[YOUR GOAL] All records that follow are to be restated exactly.

====== INFORMATION SHOWN ======

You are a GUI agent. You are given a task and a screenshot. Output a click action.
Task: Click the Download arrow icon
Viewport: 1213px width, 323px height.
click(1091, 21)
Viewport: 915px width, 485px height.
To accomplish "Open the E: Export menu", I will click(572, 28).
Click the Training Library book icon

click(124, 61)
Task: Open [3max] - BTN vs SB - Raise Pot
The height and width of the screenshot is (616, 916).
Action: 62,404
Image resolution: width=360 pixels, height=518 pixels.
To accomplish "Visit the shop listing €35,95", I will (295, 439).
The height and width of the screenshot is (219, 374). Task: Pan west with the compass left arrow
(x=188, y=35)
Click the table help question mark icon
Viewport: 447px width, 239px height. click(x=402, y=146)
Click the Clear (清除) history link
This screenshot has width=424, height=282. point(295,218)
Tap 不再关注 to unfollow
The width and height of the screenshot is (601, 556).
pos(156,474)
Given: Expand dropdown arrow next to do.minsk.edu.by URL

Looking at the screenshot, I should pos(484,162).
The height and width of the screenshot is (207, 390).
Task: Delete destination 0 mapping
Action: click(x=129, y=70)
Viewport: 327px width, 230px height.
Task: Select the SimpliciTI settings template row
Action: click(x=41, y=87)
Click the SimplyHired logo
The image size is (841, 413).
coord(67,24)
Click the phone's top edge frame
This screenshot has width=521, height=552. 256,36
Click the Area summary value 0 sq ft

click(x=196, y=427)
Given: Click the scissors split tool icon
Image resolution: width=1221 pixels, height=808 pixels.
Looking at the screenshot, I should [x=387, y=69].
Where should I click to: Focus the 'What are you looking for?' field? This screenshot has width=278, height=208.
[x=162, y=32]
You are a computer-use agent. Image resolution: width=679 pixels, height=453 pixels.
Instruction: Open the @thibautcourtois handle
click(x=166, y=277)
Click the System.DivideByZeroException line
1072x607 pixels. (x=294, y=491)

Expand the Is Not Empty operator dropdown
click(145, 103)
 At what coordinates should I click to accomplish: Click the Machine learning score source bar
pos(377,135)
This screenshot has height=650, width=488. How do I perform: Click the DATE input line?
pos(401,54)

======

[RESULT FOR THIS EXERCISE]
You are a GUI agent. You are given a task and a screenshot. Output a click action.
Task: Click the Download arrow icon
Viewport: 1213px width, 323px height.
click(1091, 21)
Viewport: 915px width, 485px height.
To accomplish "Open the E: Export menu", I will click(572, 28).
Click the Training Library book icon

click(124, 61)
Task: Open [3max] - BTN vs SB - Raise Pot
The height and width of the screenshot is (616, 916).
Action: 62,404
Image resolution: width=360 pixels, height=518 pixels.
To accomplish "Visit the shop listing €35,95", I will (295, 439).
The height and width of the screenshot is (219, 374). Task: Pan west with the compass left arrow
(x=188, y=35)
Click the table help question mark icon
Viewport: 447px width, 239px height. click(x=402, y=146)
Click the Clear (清除) history link
This screenshot has width=424, height=282. point(295,218)
Tap 不再关注 to unfollow
The width and height of the screenshot is (601, 556).
pos(156,474)
Given: Expand dropdown arrow next to do.minsk.edu.by URL

Looking at the screenshot, I should pos(484,162).
The height and width of the screenshot is (207, 390).
Task: Delete destination 0 mapping
Action: click(x=129, y=70)
Viewport: 327px width, 230px height.
Task: Select the SimpliciTI settings template row
Action: click(x=41, y=87)
Click the SimplyHired logo
The image size is (841, 413).
coord(67,24)
Click the phone's top edge frame
This screenshot has width=521, height=552. 256,36
Click the Area summary value 0 sq ft

click(x=196, y=427)
Given: Click the scissors split tool icon
Image resolution: width=1221 pixels, height=808 pixels.
Looking at the screenshot, I should [x=387, y=69].
Where should I click to: Focus the 'What are you looking for?' field? This screenshot has width=278, height=208.
[x=162, y=32]
You are a computer-use agent. Image resolution: width=679 pixels, height=453 pixels.
Instruction: Open the @thibautcourtois handle
click(x=166, y=277)
Click the System.DivideByZeroException line
1072x607 pixels. (x=294, y=491)

Expand the Is Not Empty operator dropdown
click(145, 103)
 At what coordinates should I click to accomplish: Click the Machine learning score source bar
pos(377,135)
This screenshot has height=650, width=488. How do I perform: Click the DATE input line?
pos(401,54)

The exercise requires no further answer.